AUFGABENSTELLUNG:
[1] Geben Sie den Absatz „Nach Jahrzehnten der Isolation“ aus dem Text über den Schweizer Weinbau verkürzt als Liste wieder. Seine wesentlichen Fakten müssen erhalten bleiben.
[2] Schreiben Sie aus dem Text über den Schweizer Weinbau die Passage wortgetreu ab, die mit den Worten „Nach Jahrzehnten der“ beginnt und mit „entspringen im Gotthardmassiv.“ schließt.

VORLIEGENDER TEXT:
____

Sechs Weinregionen stehen dabei im Vordergrund, vier davon decken sich mit den gleichnamigen Kantonen:

  • Wallis (deutsch und französisch)
  • Waadt (französisch)
  • Tessin (italienisch)
  • Genf (französisch)

In folgenden Regionen findet man Weingärten mehrerer Kantone:

  • Drei-Seen-Land (deutsch und französisch)
  • Deutsch-Schweiz (deutsch und rätoromanisch)

Nach Jahrzehnten der Isolation, in denen die Schweiz Schutzzoll erhob, wird nirgends in der Schweiz preiswerter Massenwein produziert – obwohl mit nur 15.000 Hektar Rebfläche fast regelmäßig so hohe Erträge erreicht werden wie bei den deutschen Nachbarn. Das und die Chaptalisierung (wo nötig) sorgen trotz steiler Hänge – Weinbau findet in der Schweiz hauptsächlich in einer Höhe von 400 bis 600 Meter statt – und hoher Unterhaltskosten dafür, daß sich der Weinbau lohnt. Dabei liegen in der Schweiz einige der höchsten Weinberge Europas. Sie ist Heimat der ersten Rebgärten, die an Europas großen Weinflüssen Rhein und Rhône angelegt wurden. Beide Flüsse entspringen im Gotthardmassiv.

____

AUSZÜGE AUS EINTRÄGEN:
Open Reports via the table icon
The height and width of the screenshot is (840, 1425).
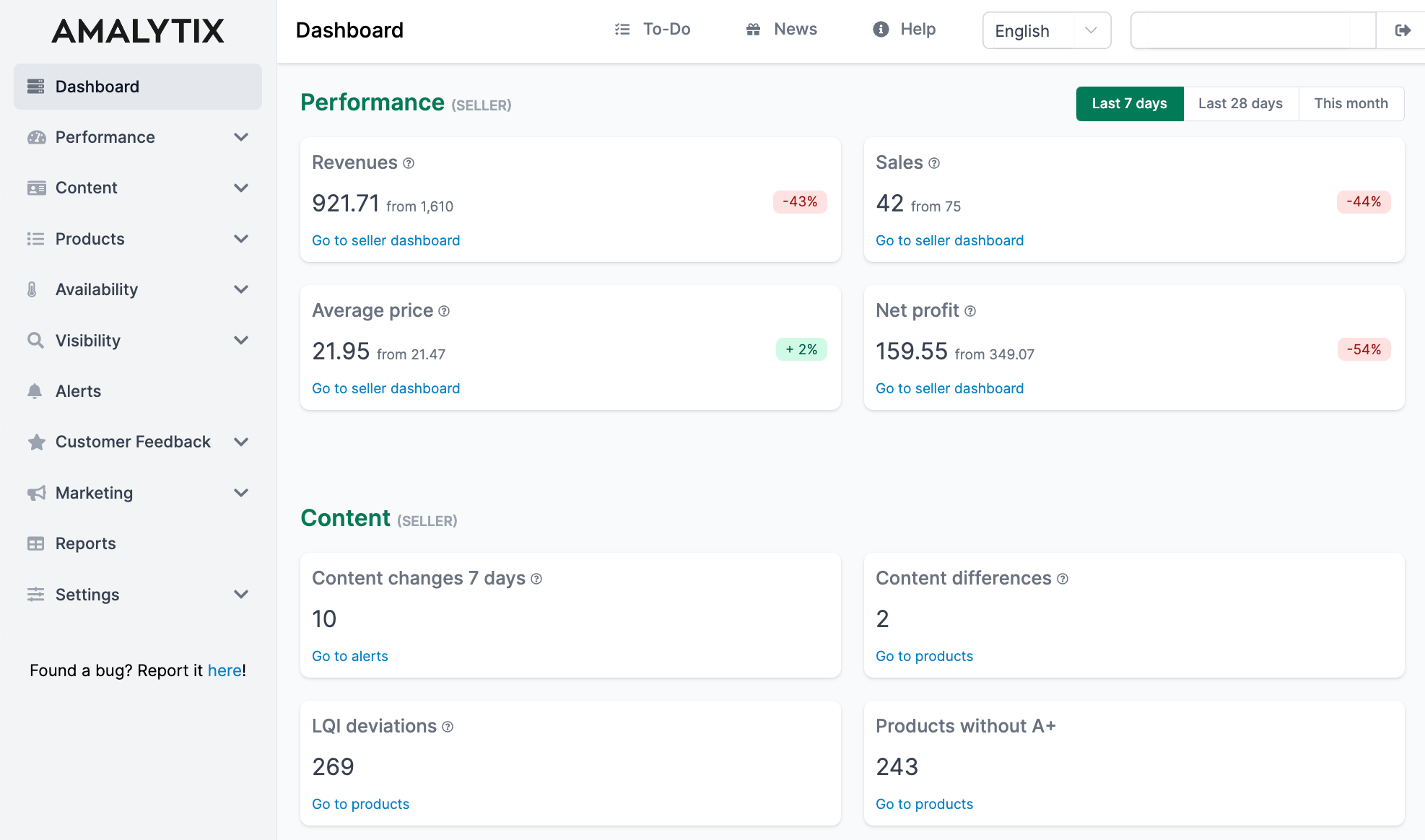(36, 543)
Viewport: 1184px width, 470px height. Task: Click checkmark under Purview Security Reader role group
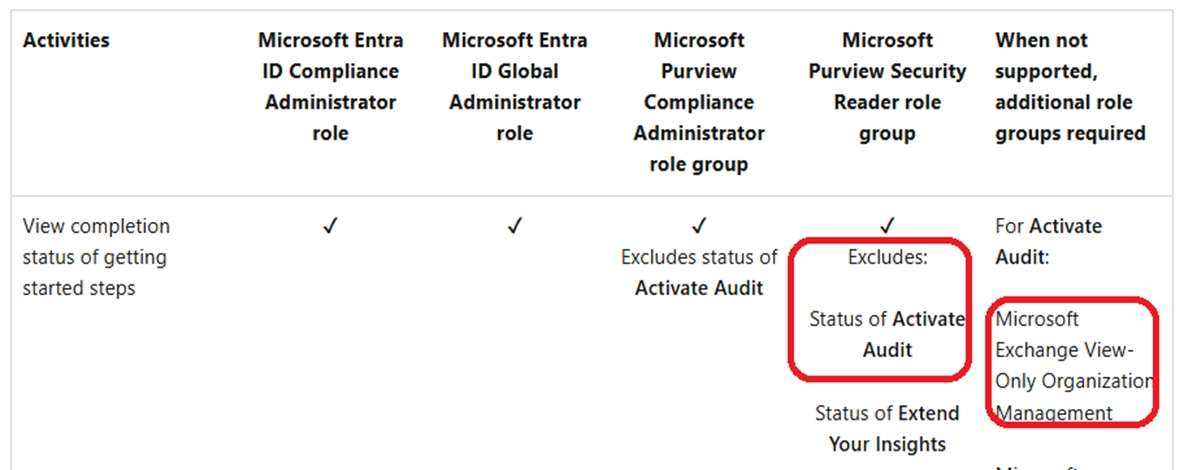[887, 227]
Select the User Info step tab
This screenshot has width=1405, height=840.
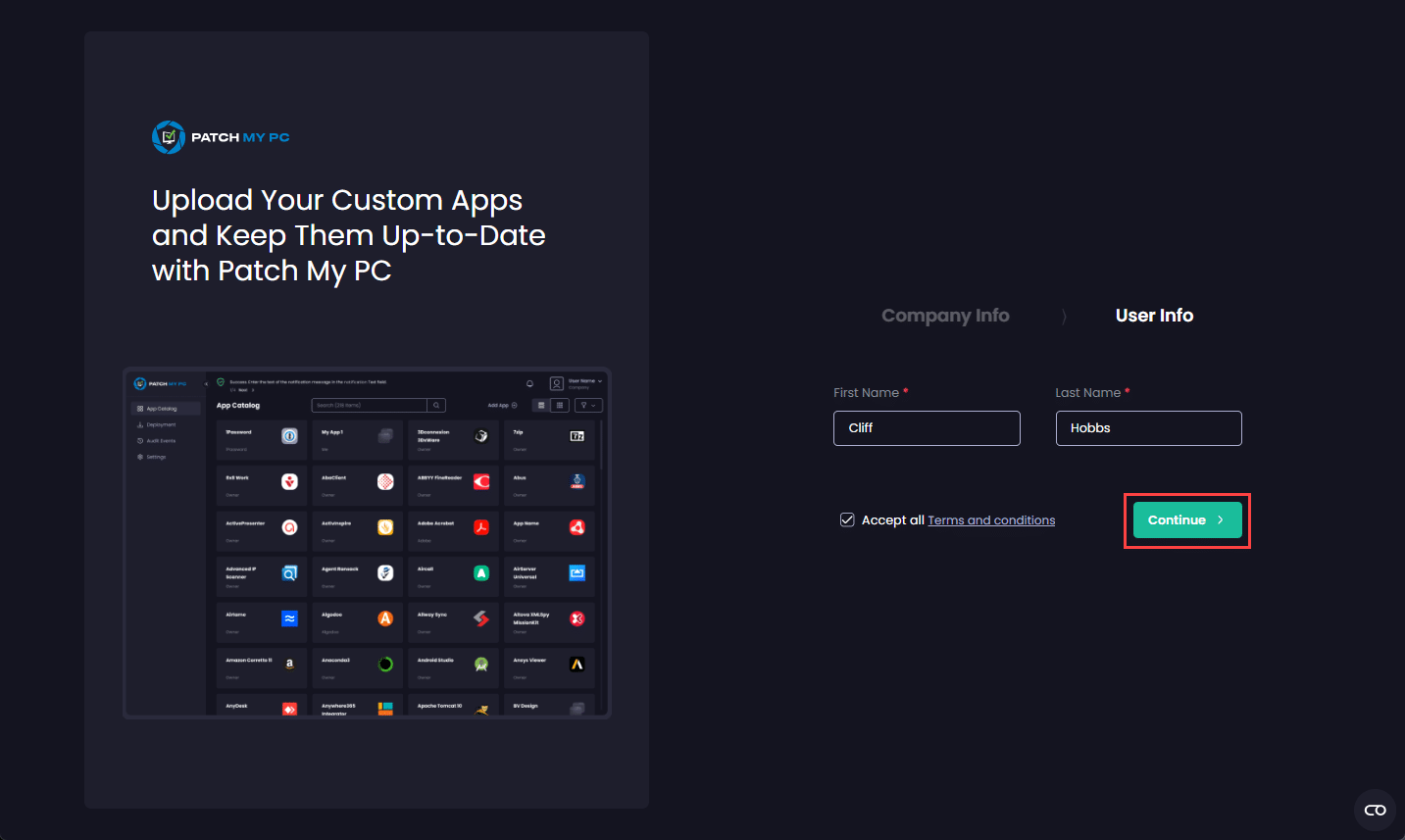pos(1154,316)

____

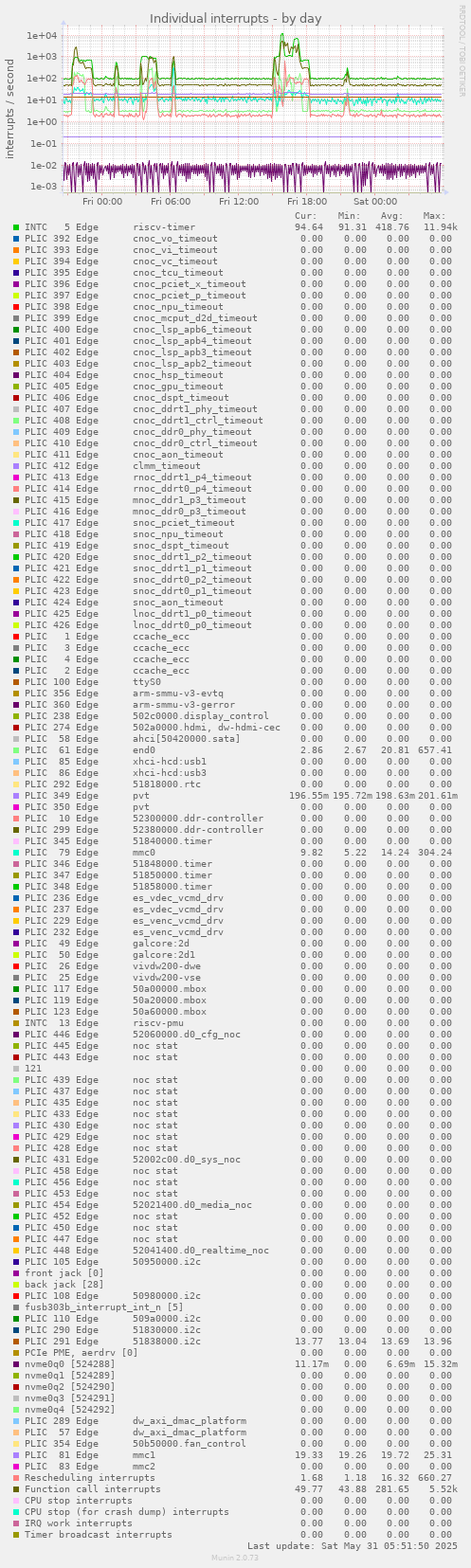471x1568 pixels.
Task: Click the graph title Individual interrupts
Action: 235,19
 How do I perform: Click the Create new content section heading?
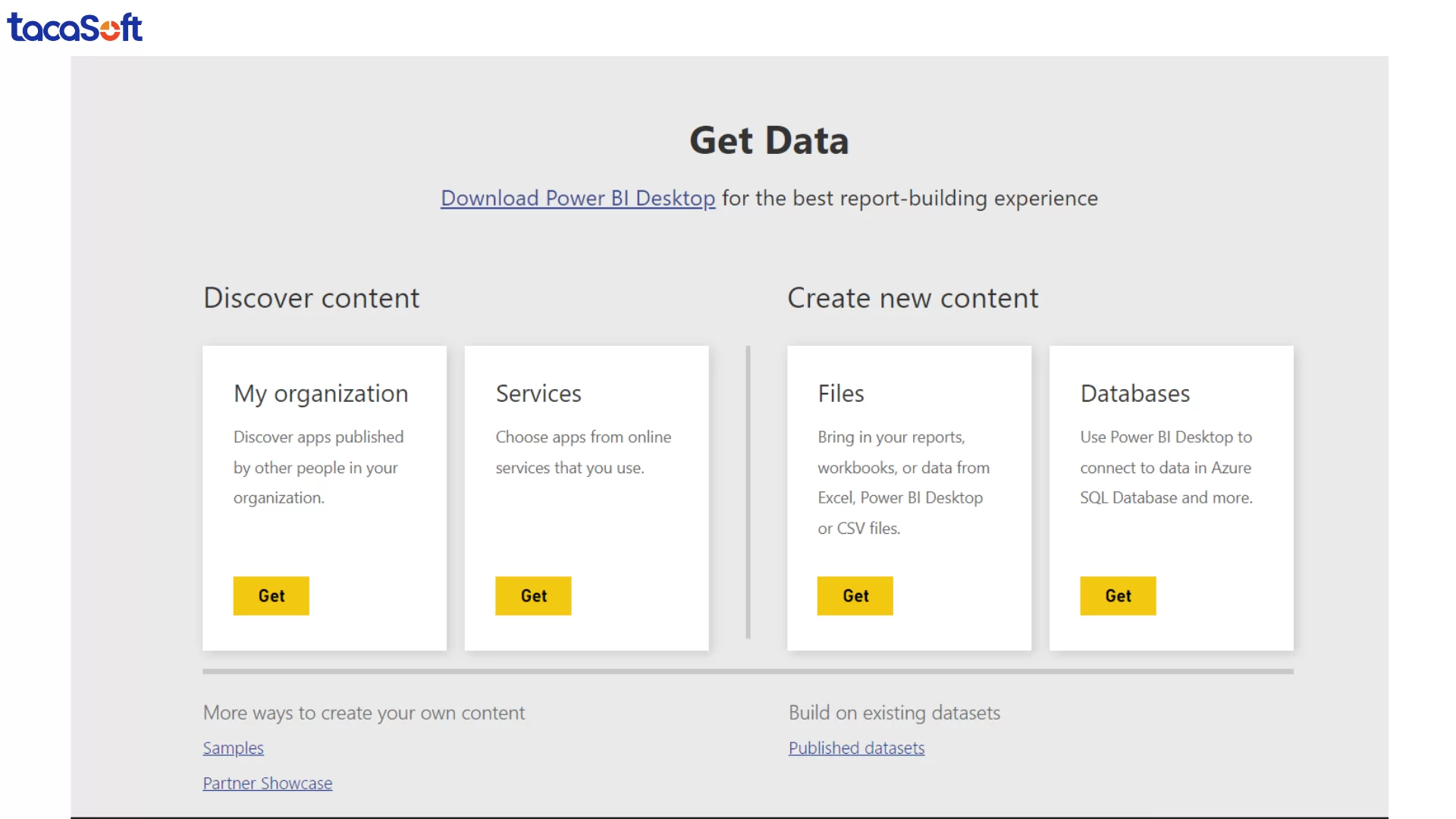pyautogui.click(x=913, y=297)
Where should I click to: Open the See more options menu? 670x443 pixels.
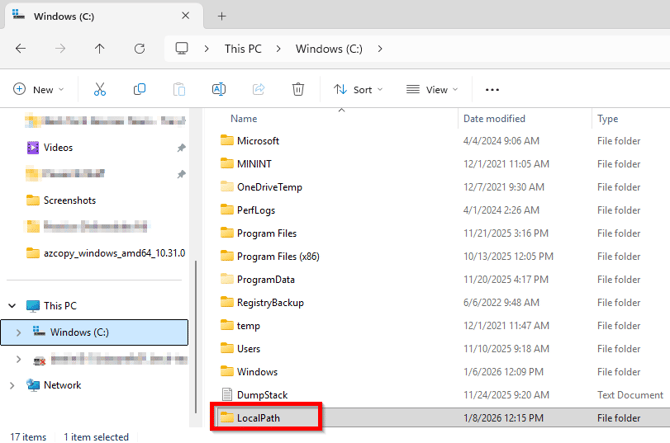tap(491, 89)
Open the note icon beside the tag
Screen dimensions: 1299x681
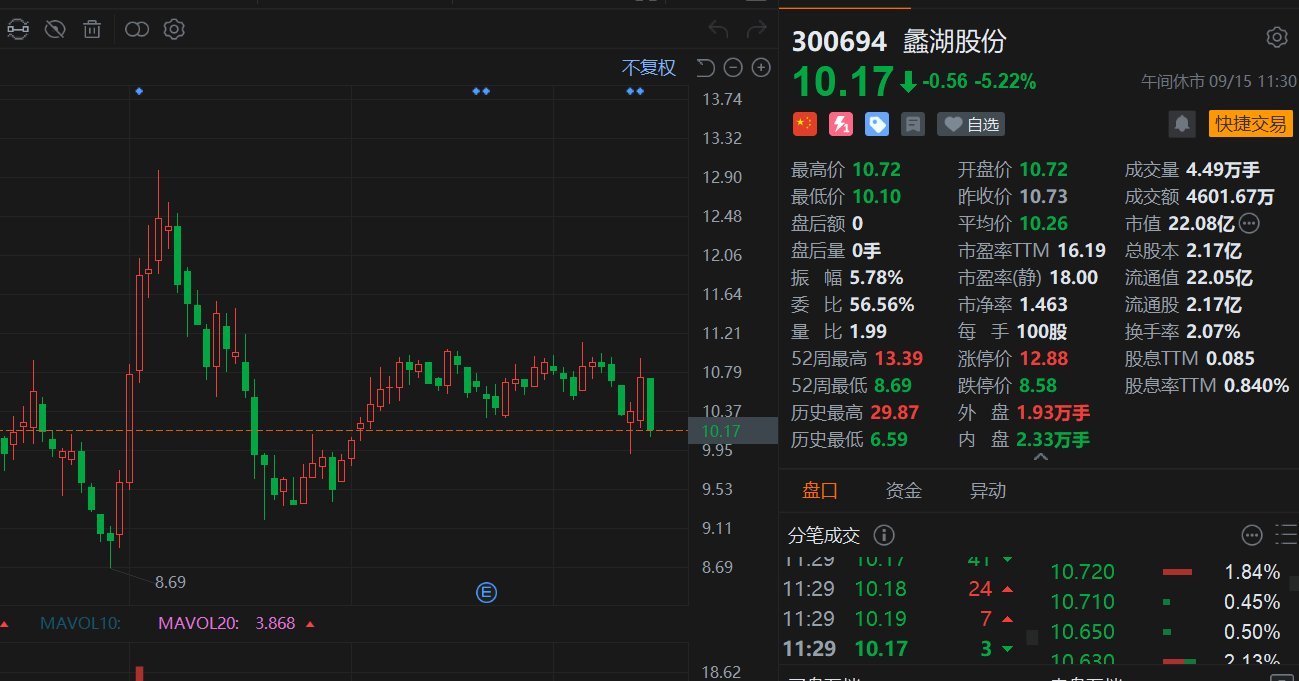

____

ERGEBNISSE JE AUFGABE:
[1]
- Nach Jahrzehnten der Isolation mit Schutzzöllen wird in der Schweiz nirgends preiswerter Massenwein erzeugt. Dabei werden auf nur 15.000 Hektar Rebfläche fast regelmäßig ebenso hohe Erträge erreicht wie bei den deutschen Nachbarn.
- Diese Erträge und die Chaptalisierung (wo nötig) sorgen dafür, dass sich der Weinbau trotz steiler Hänge und hoher Unterhaltskosten lohnt.
- Der Weinbau findet hauptsächlich in 400 bis 600 Metern Höhe statt. Einige der höchsten Weinberge Europas liegen in der Schweiz.
- Die Schweiz ist Heimat der ersten Rebgärten an Rhein und Rhône, den großen Weinflüssen Europas. Beide entspringen im Gotthardmassiv.

[2]
Nach Jahrzehnten der Isolation, in denen die Schweiz Schutzzoll erhob, wird nirgends in der Schweiz preiswerter Massenwein produziert – obwohl mit nur 15.000 Hektar Rebfläche fast regelmäßig so hohe Erträge erreicht werden wie bei den deutschen Nachbarn. Das und die Chaptalisierung (wo nötig) sorgen trotz steiler Hänge – Weinbau findet in der Schweiz hauptsächlich in einer Höhe von 400 bis 600 Meter statt – und hoher Unterhaltskosten dafür, daß sich der Weinbau lohnt. Dabei liegen in der Schweiz einige der höchsten Weinberge Europas. Sie ist Heimat der ersten Rebgärten, die an Europas großen Weinflüssen Rhein und Rhône angelegt wurden. Beide Flüsse entspringen im Gotthardmassiv.